Hofmeister series and protein stabilisation

 [Back to Top to top of page]   

Rationale

Although some data indicates that ions destroy the natural hydrogen bonded network of water, having effects similar to increased temperature or pressure [40] (for example, by lowering the pressure required to form high pressure ice VII [705]), other methodology indicates that ions cause negligible change to water's bulk structure [514, 1132]; these differences may be due to the ionic concentration used, the sensitivity of the methods to the scale of potential structural changes in the bulk water, the difficulty in separating coexisting but opposite effects (that is, chaotropic and kosmotropic, see later), the precise meaning of 'bulk' water, and the importance of the presence of surfaces in stabilizing effects [2091]. In particular, effects of salts at lower concentrations may be smothered (in many studies) by the relatively large amount of unaffected 'bulk' water present whereas at high concentrations there may be insufficient water to properly show any specific effects.

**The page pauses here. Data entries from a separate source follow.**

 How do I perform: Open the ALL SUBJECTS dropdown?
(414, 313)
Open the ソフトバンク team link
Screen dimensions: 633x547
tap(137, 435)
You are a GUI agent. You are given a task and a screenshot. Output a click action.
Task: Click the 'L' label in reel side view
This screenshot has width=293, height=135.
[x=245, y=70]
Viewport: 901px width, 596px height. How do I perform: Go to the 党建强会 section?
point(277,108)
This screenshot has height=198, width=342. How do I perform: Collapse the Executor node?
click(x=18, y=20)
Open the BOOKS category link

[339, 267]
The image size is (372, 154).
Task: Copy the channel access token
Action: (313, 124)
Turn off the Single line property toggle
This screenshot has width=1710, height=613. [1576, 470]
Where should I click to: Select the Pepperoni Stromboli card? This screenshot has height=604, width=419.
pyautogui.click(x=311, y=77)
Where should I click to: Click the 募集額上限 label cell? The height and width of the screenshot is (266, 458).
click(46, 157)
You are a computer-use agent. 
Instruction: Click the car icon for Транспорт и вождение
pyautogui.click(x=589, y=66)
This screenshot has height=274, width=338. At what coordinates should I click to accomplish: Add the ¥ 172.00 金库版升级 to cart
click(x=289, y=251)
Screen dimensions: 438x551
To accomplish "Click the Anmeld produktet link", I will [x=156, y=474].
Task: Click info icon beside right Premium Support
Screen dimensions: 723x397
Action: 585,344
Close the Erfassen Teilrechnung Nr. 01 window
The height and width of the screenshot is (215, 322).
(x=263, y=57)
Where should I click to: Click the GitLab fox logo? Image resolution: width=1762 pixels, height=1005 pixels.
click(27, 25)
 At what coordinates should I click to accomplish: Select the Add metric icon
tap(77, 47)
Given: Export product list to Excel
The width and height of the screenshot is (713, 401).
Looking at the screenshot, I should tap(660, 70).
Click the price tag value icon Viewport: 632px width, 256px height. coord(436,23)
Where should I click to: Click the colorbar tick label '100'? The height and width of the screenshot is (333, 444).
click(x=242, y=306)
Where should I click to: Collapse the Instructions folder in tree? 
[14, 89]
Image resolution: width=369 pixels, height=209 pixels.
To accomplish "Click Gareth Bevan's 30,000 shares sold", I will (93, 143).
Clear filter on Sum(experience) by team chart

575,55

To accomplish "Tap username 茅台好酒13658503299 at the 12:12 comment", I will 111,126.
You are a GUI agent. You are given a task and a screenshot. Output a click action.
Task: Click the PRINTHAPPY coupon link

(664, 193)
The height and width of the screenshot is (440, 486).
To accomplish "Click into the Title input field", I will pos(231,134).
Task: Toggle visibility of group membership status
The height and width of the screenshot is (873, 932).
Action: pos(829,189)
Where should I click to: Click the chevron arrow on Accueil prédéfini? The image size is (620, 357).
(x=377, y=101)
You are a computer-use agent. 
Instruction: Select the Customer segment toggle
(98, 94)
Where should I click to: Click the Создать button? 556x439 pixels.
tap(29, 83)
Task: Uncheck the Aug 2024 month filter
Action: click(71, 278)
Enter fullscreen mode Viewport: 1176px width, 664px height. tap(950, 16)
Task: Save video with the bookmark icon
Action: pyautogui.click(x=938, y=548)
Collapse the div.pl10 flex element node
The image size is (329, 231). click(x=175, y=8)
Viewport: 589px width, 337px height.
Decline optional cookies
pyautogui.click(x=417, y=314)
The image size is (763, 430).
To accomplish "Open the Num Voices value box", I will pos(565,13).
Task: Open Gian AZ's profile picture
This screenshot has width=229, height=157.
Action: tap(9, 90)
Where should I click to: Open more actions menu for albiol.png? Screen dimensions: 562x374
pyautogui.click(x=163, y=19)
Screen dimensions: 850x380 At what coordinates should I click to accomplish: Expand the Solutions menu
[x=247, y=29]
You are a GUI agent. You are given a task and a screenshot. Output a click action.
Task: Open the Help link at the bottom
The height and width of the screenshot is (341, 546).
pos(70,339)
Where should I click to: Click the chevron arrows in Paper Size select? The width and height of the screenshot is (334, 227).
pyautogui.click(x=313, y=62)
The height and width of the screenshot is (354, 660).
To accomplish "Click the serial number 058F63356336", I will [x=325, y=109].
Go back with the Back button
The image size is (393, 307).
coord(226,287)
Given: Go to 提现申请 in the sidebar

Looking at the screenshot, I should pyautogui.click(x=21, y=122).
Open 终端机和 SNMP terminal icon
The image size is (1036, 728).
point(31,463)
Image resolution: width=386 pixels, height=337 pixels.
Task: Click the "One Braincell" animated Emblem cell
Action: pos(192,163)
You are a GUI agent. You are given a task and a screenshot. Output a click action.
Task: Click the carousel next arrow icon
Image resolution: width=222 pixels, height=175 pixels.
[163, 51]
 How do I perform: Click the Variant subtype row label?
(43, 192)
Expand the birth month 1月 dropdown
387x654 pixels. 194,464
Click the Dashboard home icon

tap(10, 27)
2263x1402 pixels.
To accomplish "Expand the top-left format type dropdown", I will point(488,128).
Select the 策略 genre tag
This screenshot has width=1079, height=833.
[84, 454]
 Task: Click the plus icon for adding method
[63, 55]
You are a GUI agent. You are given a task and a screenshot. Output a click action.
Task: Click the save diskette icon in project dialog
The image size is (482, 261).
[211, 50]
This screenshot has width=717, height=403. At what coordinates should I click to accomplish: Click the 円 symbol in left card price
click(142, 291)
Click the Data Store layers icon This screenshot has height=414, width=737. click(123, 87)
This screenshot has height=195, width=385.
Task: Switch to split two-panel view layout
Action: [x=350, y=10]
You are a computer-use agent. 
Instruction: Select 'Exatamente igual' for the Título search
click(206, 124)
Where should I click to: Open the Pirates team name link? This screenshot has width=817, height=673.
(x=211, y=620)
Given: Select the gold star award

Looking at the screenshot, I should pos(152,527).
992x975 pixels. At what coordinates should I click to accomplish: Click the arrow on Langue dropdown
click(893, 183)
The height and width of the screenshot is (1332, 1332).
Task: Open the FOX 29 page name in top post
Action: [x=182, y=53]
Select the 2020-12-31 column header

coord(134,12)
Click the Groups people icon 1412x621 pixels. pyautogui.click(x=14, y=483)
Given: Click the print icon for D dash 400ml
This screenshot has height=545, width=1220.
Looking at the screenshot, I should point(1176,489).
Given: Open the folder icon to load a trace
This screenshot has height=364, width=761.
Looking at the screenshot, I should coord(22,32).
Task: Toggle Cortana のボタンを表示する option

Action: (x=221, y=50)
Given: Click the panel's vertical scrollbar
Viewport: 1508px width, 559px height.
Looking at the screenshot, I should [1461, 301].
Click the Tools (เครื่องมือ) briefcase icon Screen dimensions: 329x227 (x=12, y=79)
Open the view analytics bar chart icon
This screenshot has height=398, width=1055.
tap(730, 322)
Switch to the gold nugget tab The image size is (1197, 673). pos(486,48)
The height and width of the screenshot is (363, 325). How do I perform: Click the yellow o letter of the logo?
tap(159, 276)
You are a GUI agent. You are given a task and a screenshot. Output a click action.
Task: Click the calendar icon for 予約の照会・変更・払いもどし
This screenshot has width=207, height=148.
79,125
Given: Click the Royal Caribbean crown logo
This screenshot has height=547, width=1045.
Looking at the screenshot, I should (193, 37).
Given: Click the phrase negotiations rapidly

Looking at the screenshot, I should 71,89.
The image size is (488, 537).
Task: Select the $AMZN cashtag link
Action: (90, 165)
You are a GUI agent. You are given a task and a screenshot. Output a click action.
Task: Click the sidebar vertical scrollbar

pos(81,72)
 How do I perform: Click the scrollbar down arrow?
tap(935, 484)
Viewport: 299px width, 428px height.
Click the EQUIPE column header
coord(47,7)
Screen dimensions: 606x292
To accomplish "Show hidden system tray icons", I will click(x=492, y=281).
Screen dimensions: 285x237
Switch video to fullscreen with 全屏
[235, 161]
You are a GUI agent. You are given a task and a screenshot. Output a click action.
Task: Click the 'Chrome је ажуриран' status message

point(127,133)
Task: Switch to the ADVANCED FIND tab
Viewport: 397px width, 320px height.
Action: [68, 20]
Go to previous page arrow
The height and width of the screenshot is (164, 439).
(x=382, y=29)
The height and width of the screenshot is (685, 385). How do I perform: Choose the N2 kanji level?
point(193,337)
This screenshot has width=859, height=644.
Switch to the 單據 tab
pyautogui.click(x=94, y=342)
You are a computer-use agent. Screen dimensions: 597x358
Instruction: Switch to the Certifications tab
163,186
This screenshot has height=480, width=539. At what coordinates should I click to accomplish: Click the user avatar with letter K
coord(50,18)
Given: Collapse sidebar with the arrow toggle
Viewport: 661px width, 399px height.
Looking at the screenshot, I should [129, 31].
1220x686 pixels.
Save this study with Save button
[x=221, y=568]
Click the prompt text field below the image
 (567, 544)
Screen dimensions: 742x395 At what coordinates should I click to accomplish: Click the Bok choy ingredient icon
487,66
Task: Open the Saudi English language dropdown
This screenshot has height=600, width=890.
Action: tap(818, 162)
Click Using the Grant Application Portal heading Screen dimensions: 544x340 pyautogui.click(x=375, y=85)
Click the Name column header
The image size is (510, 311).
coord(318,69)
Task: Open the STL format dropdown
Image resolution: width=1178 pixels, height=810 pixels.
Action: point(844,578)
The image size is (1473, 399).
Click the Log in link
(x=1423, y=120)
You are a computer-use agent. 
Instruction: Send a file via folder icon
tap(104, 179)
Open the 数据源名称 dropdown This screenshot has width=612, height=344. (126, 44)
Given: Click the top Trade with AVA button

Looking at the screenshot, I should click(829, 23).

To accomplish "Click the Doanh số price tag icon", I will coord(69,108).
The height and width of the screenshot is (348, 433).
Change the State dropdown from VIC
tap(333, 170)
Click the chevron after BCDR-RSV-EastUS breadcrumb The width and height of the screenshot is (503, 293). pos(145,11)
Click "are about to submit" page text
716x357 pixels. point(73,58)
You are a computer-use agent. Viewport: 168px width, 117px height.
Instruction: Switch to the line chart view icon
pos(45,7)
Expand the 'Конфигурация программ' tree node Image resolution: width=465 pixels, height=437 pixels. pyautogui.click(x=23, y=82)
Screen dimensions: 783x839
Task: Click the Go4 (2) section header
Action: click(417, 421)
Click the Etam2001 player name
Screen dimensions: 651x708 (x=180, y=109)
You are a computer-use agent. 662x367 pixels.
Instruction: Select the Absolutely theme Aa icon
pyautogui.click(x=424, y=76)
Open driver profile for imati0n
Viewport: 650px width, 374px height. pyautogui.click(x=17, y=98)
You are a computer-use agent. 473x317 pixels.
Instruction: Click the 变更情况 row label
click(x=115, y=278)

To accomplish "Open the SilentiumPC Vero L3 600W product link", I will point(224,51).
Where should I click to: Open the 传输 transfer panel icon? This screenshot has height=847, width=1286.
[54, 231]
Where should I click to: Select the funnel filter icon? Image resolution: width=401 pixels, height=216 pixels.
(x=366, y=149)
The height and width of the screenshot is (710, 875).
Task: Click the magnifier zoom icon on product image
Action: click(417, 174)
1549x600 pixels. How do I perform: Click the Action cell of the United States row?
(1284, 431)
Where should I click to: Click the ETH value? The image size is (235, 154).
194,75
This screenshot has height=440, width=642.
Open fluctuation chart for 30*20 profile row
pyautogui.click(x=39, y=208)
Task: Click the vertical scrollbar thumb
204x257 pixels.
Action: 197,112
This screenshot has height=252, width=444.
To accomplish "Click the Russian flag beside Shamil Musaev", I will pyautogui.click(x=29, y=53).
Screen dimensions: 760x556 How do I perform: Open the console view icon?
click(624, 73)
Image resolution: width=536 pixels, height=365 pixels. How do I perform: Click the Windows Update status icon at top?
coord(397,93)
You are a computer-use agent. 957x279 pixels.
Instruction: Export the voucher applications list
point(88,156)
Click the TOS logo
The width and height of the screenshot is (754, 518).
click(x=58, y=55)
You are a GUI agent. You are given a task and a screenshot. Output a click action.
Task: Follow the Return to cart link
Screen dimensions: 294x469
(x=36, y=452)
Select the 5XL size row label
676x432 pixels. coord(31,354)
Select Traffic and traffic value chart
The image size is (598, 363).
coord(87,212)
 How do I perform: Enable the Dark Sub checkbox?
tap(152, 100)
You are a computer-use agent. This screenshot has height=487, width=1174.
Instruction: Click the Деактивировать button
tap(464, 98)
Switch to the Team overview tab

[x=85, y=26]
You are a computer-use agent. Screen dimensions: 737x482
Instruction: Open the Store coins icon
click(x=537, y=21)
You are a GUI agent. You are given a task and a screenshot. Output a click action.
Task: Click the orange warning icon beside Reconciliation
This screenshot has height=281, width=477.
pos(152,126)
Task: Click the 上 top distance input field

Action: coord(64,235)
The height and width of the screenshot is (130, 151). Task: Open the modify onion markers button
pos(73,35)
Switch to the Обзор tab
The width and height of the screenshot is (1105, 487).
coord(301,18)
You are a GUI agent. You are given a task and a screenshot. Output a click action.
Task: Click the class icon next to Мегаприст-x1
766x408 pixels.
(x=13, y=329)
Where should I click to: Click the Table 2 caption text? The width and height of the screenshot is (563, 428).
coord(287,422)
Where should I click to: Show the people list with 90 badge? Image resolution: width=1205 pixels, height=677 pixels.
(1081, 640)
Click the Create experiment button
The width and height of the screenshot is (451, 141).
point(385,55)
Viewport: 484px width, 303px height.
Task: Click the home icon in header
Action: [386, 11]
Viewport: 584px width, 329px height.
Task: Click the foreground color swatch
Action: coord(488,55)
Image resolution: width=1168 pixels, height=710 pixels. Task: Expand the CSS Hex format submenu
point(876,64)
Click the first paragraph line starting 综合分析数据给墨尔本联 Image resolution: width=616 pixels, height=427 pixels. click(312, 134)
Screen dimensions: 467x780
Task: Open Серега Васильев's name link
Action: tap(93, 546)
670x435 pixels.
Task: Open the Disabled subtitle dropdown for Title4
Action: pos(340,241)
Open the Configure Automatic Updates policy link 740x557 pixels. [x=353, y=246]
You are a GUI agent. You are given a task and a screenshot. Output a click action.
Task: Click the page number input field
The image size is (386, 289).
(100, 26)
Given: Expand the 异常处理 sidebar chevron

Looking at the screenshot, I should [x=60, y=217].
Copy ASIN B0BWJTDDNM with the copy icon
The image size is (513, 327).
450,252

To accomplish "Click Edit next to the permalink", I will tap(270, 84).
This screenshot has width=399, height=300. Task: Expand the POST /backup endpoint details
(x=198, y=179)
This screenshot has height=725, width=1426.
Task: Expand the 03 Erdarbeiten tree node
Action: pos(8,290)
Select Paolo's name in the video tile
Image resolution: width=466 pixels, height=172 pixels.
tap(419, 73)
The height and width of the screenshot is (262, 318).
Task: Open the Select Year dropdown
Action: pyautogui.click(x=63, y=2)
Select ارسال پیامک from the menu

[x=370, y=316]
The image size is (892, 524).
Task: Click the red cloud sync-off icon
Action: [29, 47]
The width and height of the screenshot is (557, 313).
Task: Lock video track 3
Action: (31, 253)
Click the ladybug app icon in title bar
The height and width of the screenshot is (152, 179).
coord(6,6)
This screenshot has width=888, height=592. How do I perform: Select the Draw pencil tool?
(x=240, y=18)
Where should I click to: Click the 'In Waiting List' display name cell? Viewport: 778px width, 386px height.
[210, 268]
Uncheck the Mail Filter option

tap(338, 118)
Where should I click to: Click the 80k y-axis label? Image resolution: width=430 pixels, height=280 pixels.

Some techniques do pick up the more extensive clustering effects expected; for example, Fourier transform infrared studies have shown four well-defined hydration spheres around a proton with an additional outer hydration layer and further more loosely bound water molecules [1133].

 

The effect of ions has been successfully approximated by the equivalent osmotic pressure [224] and by the equivalent effect on water activity (4 molal NaCl is equivalent to 0.14 GPa [457]). Ions that have the greatest such effect (exhibiting weaker interactions with water than water itself) are known as structure-breakers or chaotropes, whereas ions having the opposite effect are known as structure-makers or kosmotropes (exhibiting strong interactions with water molecules). Strongly hydrated ions considerably increase the difference between the hydrogen bond donating and accepting capacity of the linked water molecules resulting in the breakdown of the tetrahedral network. Anions hydrate more strongly than cations for the same ionic radius as water hydrogen atoms can approach (about 0.8 Å) more closely than the water oxygen atoms (but note that most anions are larger than most cations), giving rise to greater electrostatic potential. Also, anions are far more polarizable than cations (compare Na+ 0.12; K+ 0.78; Cl- 4.00 [742]) due to their more diffuse extra electron(s) and breaking hydrogen bonds round anions is relatively slow due to the difficulty in finding a new hydrogen-bonding partner [190]. Anions are also thought more likely to promote the salting-out of amphiphiles. Although we put forward the surface charge density as being the important determinant of Hofmeister effects (as does [1469], others state it is the polarizability that is important [1113]. However, a comprehensive study has shown the dominant role of charge density but no correlation of polarizability with thermal effects on either of an acidic or basic protein [1525].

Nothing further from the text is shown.